## Task to complete
Reproduce the material starting with its first line and going on through the line containing "(x=1122, y=42)", including both of those lines.
········
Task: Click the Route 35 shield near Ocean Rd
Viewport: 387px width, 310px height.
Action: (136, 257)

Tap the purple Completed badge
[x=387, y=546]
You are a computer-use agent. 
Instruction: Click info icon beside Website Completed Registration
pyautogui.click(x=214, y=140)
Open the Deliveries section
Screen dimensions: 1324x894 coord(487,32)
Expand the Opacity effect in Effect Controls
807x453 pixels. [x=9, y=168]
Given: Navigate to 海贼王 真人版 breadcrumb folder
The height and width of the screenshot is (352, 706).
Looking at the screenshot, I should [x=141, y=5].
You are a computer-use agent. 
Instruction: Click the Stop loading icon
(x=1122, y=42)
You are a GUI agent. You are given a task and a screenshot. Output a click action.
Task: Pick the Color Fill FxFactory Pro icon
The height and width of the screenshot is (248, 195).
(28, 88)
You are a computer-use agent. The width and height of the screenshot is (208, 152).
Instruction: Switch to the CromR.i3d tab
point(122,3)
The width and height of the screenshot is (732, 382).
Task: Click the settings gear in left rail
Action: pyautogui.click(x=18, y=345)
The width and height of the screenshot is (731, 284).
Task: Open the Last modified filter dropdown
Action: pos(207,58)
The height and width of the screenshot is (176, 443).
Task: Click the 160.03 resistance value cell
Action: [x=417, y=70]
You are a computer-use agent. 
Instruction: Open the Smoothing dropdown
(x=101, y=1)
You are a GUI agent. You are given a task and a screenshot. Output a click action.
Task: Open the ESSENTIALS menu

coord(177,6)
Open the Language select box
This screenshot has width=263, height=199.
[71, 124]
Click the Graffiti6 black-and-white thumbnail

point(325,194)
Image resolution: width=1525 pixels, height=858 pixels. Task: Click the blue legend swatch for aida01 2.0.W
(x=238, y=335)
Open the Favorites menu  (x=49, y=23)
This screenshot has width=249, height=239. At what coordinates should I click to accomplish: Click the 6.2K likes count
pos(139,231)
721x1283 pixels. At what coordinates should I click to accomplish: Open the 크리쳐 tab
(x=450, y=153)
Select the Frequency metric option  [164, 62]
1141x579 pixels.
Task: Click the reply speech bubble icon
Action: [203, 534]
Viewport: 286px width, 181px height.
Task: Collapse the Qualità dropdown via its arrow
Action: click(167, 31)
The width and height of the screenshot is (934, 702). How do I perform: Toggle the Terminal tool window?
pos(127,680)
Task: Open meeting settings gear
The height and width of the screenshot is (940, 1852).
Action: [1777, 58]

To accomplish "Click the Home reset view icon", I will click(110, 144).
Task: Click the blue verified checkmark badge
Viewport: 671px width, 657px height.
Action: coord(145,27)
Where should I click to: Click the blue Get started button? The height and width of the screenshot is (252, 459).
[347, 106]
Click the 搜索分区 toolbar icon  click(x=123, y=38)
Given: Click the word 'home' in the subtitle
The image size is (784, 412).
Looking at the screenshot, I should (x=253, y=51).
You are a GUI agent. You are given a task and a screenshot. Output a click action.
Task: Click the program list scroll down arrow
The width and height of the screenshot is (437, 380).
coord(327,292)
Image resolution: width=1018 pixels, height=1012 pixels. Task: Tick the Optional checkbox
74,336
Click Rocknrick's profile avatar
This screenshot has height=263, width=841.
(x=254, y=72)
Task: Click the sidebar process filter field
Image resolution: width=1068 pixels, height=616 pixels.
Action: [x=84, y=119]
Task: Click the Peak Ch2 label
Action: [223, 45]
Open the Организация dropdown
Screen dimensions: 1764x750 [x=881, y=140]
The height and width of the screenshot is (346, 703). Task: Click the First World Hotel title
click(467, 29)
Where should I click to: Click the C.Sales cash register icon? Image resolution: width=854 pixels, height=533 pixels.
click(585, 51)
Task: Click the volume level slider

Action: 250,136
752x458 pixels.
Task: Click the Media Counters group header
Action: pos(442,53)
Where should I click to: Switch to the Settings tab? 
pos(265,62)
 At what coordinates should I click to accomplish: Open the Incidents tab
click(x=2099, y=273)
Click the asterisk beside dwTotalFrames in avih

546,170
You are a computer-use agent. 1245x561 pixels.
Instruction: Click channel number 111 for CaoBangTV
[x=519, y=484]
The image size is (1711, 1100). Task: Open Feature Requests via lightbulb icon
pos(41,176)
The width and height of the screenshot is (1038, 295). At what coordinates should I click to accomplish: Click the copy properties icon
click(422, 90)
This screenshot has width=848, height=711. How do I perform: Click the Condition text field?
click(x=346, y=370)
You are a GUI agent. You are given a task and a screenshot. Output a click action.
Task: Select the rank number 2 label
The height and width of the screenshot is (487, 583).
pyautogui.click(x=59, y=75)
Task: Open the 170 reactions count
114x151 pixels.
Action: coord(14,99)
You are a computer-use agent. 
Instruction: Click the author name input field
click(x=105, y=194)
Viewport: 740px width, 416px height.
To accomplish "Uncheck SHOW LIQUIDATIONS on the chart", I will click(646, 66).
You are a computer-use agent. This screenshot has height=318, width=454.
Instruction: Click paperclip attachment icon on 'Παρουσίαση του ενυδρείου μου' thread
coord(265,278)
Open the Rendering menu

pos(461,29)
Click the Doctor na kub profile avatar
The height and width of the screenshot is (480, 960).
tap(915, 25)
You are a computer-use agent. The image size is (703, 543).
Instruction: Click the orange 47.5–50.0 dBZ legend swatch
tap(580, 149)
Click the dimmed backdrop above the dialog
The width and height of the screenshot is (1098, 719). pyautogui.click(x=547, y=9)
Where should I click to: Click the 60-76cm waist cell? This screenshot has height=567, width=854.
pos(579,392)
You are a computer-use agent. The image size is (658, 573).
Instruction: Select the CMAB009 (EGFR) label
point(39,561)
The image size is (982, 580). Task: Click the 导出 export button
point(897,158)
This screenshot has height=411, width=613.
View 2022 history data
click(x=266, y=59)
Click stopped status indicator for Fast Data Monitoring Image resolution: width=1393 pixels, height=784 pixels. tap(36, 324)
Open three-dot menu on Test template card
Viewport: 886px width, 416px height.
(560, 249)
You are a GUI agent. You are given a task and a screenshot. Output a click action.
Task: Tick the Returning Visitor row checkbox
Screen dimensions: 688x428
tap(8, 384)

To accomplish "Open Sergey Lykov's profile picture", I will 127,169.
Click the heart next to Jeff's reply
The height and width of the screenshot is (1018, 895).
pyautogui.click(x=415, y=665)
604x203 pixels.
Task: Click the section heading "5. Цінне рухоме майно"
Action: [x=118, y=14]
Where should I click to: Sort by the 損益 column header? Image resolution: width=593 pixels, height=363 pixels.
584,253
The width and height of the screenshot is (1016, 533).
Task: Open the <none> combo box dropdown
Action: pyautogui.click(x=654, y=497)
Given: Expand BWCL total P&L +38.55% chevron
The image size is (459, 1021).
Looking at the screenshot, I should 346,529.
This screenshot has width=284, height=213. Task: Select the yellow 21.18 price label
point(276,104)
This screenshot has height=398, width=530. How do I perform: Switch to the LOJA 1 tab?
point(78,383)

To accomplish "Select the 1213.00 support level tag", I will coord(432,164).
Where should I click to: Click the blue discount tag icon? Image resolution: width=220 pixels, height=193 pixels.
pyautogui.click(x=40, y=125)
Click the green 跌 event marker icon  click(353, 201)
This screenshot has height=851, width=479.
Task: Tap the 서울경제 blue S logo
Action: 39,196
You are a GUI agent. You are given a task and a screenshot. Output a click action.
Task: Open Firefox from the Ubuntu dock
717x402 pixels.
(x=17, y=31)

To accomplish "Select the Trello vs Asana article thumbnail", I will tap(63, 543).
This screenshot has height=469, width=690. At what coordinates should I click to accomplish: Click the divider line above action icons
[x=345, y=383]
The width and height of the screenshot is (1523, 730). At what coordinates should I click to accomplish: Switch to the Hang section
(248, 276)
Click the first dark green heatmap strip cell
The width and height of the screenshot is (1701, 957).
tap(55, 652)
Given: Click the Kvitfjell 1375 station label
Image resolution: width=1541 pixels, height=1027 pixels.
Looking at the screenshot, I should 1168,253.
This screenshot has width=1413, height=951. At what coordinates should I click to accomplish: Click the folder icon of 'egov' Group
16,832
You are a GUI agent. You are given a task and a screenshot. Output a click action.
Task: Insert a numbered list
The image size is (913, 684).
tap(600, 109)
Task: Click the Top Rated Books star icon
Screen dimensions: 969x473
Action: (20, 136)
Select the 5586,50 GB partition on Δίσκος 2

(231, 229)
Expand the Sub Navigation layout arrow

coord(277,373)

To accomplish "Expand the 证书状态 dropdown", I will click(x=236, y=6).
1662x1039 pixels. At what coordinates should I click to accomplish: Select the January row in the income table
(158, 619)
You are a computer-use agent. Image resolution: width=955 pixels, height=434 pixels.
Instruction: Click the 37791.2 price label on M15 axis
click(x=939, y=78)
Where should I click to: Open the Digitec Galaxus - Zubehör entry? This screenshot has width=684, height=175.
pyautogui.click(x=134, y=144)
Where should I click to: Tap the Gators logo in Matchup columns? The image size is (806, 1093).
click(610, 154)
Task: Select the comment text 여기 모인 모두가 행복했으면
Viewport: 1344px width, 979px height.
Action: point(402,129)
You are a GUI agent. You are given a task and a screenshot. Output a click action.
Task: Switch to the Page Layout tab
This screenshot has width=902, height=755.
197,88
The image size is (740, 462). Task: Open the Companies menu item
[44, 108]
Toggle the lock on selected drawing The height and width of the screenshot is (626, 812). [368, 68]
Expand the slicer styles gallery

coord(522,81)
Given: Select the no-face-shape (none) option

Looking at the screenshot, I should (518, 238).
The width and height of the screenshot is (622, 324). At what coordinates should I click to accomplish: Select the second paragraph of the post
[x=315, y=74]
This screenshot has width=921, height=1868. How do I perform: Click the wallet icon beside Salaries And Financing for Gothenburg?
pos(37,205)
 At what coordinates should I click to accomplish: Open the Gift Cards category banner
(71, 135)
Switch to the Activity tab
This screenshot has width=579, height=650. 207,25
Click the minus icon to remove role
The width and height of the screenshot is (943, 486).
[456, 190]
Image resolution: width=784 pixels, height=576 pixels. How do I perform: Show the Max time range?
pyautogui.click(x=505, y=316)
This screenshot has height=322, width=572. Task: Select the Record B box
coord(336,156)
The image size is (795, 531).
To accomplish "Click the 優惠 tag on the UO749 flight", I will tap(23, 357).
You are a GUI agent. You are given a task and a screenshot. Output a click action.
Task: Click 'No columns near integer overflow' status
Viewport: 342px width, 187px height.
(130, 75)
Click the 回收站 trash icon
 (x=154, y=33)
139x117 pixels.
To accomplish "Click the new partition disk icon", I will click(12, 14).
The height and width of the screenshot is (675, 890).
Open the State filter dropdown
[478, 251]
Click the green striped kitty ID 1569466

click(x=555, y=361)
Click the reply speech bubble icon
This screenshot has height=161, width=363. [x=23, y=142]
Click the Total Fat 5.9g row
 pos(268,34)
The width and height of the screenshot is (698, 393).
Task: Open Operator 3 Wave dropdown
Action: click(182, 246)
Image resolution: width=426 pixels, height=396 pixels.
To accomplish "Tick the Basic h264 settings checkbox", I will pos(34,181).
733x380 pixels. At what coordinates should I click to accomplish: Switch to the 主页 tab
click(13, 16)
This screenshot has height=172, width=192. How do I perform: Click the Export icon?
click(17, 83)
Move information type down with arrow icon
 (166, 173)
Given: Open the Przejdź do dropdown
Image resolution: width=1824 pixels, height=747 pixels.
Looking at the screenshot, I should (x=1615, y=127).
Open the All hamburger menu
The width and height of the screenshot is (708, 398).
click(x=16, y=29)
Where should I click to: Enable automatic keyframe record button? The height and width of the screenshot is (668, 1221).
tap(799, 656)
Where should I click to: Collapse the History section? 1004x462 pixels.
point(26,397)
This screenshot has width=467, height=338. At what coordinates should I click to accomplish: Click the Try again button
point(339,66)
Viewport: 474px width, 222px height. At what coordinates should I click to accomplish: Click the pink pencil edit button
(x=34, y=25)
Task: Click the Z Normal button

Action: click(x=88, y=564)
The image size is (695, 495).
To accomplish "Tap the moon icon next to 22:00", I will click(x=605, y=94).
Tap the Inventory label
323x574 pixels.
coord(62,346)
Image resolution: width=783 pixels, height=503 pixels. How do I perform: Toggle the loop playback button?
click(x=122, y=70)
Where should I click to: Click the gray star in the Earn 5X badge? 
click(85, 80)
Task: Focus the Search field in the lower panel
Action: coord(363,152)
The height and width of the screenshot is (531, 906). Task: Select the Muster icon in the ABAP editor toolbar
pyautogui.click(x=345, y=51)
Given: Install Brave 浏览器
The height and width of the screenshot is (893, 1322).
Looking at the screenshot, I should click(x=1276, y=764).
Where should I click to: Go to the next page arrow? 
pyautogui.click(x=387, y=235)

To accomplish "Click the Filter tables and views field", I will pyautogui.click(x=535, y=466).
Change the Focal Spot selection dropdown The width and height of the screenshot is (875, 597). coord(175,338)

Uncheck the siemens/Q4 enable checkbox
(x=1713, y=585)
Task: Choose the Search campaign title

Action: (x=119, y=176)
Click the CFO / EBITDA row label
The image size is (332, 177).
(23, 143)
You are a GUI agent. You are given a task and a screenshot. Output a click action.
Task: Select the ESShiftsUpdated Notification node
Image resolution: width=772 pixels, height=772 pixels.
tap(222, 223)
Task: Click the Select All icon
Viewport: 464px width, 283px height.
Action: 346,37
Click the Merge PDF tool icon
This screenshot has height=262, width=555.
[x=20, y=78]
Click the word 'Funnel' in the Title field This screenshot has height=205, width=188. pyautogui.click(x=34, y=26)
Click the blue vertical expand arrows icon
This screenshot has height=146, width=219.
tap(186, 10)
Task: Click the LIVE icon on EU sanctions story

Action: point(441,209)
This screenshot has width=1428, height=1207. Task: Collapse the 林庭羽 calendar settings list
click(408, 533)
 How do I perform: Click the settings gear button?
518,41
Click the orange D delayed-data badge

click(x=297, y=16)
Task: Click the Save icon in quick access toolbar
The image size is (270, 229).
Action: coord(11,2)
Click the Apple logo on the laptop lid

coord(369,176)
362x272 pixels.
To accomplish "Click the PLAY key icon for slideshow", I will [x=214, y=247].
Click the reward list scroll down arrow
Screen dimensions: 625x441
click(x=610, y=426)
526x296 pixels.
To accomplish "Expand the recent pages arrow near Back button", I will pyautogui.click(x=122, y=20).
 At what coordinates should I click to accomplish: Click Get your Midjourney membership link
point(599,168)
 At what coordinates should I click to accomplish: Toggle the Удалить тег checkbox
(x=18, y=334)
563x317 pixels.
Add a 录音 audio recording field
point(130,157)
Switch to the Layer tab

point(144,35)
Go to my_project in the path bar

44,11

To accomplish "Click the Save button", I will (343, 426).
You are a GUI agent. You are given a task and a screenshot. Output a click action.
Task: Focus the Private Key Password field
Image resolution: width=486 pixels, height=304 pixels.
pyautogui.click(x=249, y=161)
········
## Answer to the task
Task: Click the Route 35 shield near Ocean Rd
Viewport: 387px width, 310px height.
Action: (136, 257)

Tap the purple Completed badge
[x=387, y=546]
You are a computer-use agent. 
Instruction: Click info icon beside Website Completed Registration
pyautogui.click(x=214, y=140)
Open the Deliveries section
Screen dimensions: 1324x894 coord(487,32)
Expand the Opacity effect in Effect Controls
807x453 pixels. [x=9, y=168]
Given: Navigate to 海贼王 真人版 breadcrumb folder
The height and width of the screenshot is (352, 706).
Looking at the screenshot, I should [x=141, y=5].
You are a computer-use agent. 
Instruction: Click the Stop loading icon
(x=1122, y=42)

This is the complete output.